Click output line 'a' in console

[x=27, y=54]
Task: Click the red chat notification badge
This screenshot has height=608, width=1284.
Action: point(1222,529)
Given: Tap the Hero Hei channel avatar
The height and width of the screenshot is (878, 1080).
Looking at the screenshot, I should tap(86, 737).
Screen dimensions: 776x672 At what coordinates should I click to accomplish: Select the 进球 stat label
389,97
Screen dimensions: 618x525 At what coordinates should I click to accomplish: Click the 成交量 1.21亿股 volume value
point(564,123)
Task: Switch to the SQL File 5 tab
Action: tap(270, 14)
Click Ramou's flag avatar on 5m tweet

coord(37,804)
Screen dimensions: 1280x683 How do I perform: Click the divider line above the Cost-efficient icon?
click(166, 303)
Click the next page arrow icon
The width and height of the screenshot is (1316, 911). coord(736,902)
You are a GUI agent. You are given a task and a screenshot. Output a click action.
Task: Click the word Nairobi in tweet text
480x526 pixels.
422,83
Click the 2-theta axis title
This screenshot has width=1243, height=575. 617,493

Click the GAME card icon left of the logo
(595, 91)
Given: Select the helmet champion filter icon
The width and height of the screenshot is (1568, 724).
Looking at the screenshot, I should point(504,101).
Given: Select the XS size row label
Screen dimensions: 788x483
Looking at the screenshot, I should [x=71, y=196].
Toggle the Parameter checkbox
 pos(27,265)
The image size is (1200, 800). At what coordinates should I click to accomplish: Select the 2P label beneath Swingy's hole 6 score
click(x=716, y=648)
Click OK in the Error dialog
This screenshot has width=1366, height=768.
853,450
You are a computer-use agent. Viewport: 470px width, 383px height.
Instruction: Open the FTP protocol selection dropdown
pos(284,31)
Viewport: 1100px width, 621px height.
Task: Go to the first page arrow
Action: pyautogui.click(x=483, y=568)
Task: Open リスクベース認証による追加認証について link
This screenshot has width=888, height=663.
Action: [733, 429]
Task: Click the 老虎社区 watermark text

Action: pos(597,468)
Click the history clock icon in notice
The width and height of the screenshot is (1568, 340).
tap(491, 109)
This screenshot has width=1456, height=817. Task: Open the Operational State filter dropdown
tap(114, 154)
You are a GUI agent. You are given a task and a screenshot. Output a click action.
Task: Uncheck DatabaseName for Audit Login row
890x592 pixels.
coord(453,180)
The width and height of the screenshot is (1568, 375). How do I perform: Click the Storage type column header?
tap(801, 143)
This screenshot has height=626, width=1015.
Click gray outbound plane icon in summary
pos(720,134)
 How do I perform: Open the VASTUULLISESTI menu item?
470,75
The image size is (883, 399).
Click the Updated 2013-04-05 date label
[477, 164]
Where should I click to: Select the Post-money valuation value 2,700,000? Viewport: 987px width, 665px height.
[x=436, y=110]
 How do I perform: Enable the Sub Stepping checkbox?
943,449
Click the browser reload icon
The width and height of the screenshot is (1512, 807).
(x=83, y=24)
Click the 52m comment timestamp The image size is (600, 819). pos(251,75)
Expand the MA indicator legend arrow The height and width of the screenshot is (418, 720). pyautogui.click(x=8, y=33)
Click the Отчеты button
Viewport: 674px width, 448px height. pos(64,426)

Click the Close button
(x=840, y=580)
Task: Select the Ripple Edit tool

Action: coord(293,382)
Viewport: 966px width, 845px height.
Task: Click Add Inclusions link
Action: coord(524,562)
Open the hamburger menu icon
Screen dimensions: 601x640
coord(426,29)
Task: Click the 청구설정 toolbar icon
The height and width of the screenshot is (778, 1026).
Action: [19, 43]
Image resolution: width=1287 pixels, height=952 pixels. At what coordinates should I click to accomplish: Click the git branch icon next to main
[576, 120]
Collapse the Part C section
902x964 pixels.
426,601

----------------

▸ To do: Each record is to be retyped exactly as it appears.

▸ Task response:
Click output line 'a' in console

[x=27, y=54]
Task: Click the red chat notification badge
This screenshot has height=608, width=1284.
Action: point(1222,529)
Given: Tap the Hero Hei channel avatar
The height and width of the screenshot is (878, 1080).
Looking at the screenshot, I should tap(86, 737).
Screen dimensions: 776x672 At what coordinates should I click to accomplish: Select the 进球 stat label
389,97
Screen dimensions: 618x525 At what coordinates should I click to accomplish: Click the 成交量 1.21亿股 volume value
point(564,123)
Task: Switch to the SQL File 5 tab
Action: tap(270, 14)
Click Ramou's flag avatar on 5m tweet

coord(37,804)
Screen dimensions: 1280x683 How do I perform: Click the divider line above the Cost-efficient icon?
click(166, 303)
Click the next page arrow icon
The width and height of the screenshot is (1316, 911). coord(736,902)
You are a GUI agent. You are given a task and a screenshot. Output a click action.
Task: Click the word Nairobi in tweet text
480x526 pixels.
422,83
Click the 2-theta axis title
This screenshot has width=1243, height=575. 617,493

Click the GAME card icon left of the logo
(595, 91)
Given: Select the helmet champion filter icon
The width and height of the screenshot is (1568, 724).
Looking at the screenshot, I should point(504,101).
Given: Select the XS size row label
Screen dimensions: 788x483
Looking at the screenshot, I should [x=71, y=196].
Toggle the Parameter checkbox
 pos(27,265)
The image size is (1200, 800). At what coordinates should I click to accomplish: Select the 2P label beneath Swingy's hole 6 score
click(x=716, y=648)
Click OK in the Error dialog
This screenshot has width=1366, height=768.
853,450
You are a computer-use agent. Viewport: 470px width, 383px height.
Instruction: Open the FTP protocol selection dropdown
pos(284,31)
Viewport: 1100px width, 621px height.
Task: Go to the first page arrow
Action: pyautogui.click(x=483, y=568)
Task: Open リスクベース認証による追加認証について link
This screenshot has width=888, height=663.
Action: [733, 429]
Task: Click the 老虎社区 watermark text

Action: pos(597,468)
Click the history clock icon in notice
The width and height of the screenshot is (1568, 340).
tap(491, 109)
This screenshot has width=1456, height=817. Task: Open the Operational State filter dropdown
tap(114, 154)
You are a GUI agent. You are given a task and a screenshot. Output a click action.
Task: Uncheck DatabaseName for Audit Login row
890x592 pixels.
coord(453,180)
The width and height of the screenshot is (1568, 375). How do I perform: Click the Storage type column header?
tap(801, 143)
This screenshot has height=626, width=1015.
Click gray outbound plane icon in summary
pos(720,134)
 How do I perform: Open the VASTUULLISESTI menu item?
470,75
The image size is (883, 399).
Click the Updated 2013-04-05 date label
[477, 164]
Where should I click to: Select the Post-money valuation value 2,700,000? Viewport: 987px width, 665px height.
[x=436, y=110]
 How do I perform: Enable the Sub Stepping checkbox?
943,449
Click the browser reload icon
The width and height of the screenshot is (1512, 807).
(x=83, y=24)
Click the 52m comment timestamp The image size is (600, 819). pos(251,75)
Expand the MA indicator legend arrow The height and width of the screenshot is (418, 720). pyautogui.click(x=8, y=33)
Click the Отчеты button
Viewport: 674px width, 448px height. pos(64,426)

Click the Close button
(x=840, y=580)
Task: Select the Ripple Edit tool

Action: coord(293,382)
Viewport: 966px width, 845px height.
Task: Click Add Inclusions link
Action: coord(524,562)
Open the hamburger menu icon
Screen dimensions: 601x640
coord(426,29)
Task: Click the 청구설정 toolbar icon
The height and width of the screenshot is (778, 1026).
Action: [19, 43]
Image resolution: width=1287 pixels, height=952 pixels. At what coordinates should I click to accomplish: Click the git branch icon next to main
[576, 120]
Collapse the Part C section
902x964 pixels.
426,601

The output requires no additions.